→ **ФРАГМЕНТ ТЕКСТА**

Подобные сообщения часто встречаются и в средневековых летописях западных народов. «В это время случился во всем римском мире ужасный голод, — повествует в своей хронике один французский летописец про 1005 год. — Много народа погибло. Под влиянием нужды забыты были родственные чувства. Ибо до того доходили муки голода, что взрослый сын поедал мать, а мать, поправ материнскую любовь, убивала младенца». Еще более ужасную картину рисует тот же летописец, описывая голод 1033 г.
«Начался тогда по всей земле голод, и гибель стала угрожать роду человеческому. Все люди одинаково страдали от недостатка пищи: богачей, людей среднего достатка, бедняков, — всех изнурял голод. Страшно рассказывать, до чего доводили людей лютые страдания. Увы! Горе мне! О чем раньше и слышать приходилось редко, стало теперь заурядным: муки голода заставляли людей пожирать человечье мясо. На путников нападали люди более сильные и, разорвав их на части и изжарив на огне, съедали их мясо. Многие, кто блуждали с места на место, гонимые голодом, и приходили к кому-нибудь на ночлег, ночью умерщвлялись хозяевами и шли им в пищу. Другие заманивали детей яблочком или яичком в укромное место и, умертвив, пожирали их. Эта безумная страсть к убийству дошла, наконец, до того что животные находились в большей безопасности, чем люди. И употребление в пищу человечьего мяса стало казаться до такой степени обычным, что один человек принес его на рынок для продажи, как простую говядину. Изобличенный, он даже не отрицал своего преступления. Он был сожжен. Мясо, которое он продавал, зарыли в землю. Его откопал ночью и съел другой…»

→ **ПРИВЕДЁННЫЕ ДАННЫЕ**

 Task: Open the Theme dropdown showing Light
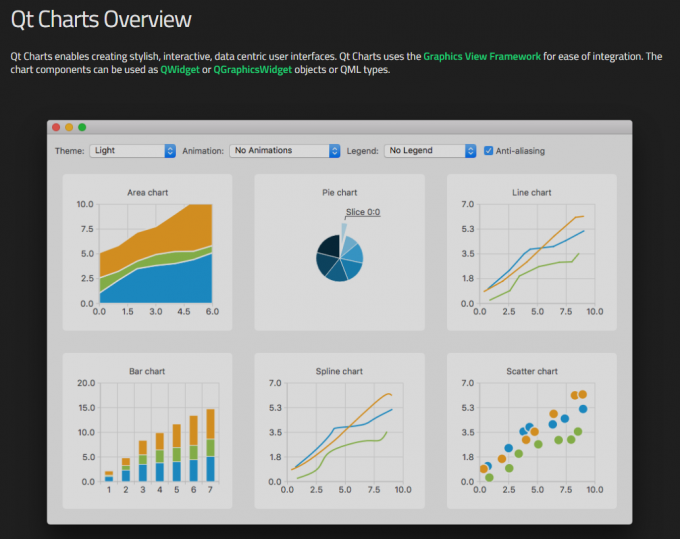tap(132, 151)

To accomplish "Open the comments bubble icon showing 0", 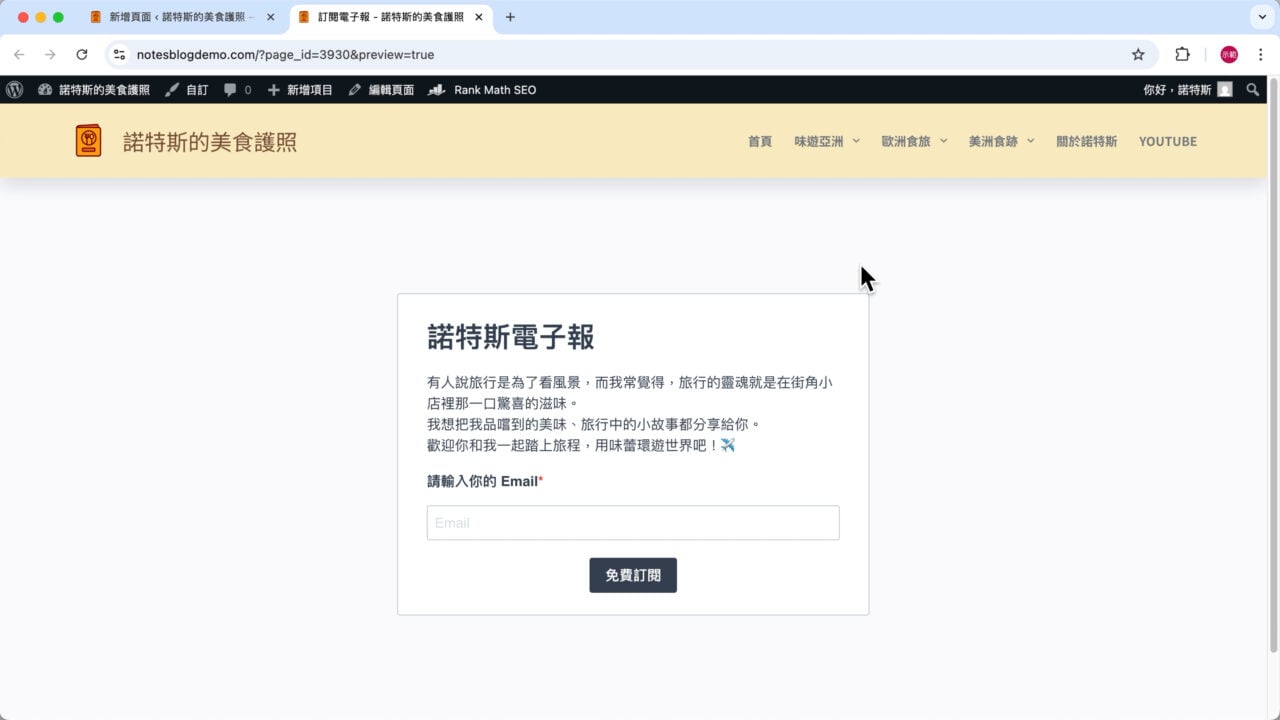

→ **ЧТО СДЕЛАТЬ**
Воспроизведите без изменений отрывок из текста о голоде, начиная со слов «Подобные сообщения часто» и до слов «голод 1033 г.» включительно. Материал здесь не понадобится.

→ **ОТВЕТ К ЗАДАНИЮ**
Подобные сообщения часто встречаются и в средневековых летописях западных народов. «В это время случился во всем римском мире ужасный голод, — повествует в своей хронике один французский летописец про 1005 год. — Много народа погибло. Под влиянием нужды забыты были родственные чувства. Ибо до того доходили муки голода, что взрослый сын поедал мать, а мать, поправ материнскую любовь, убивала младенца». Еще более ужасную картину рисует тот же летописец, описывая голод 1033 г.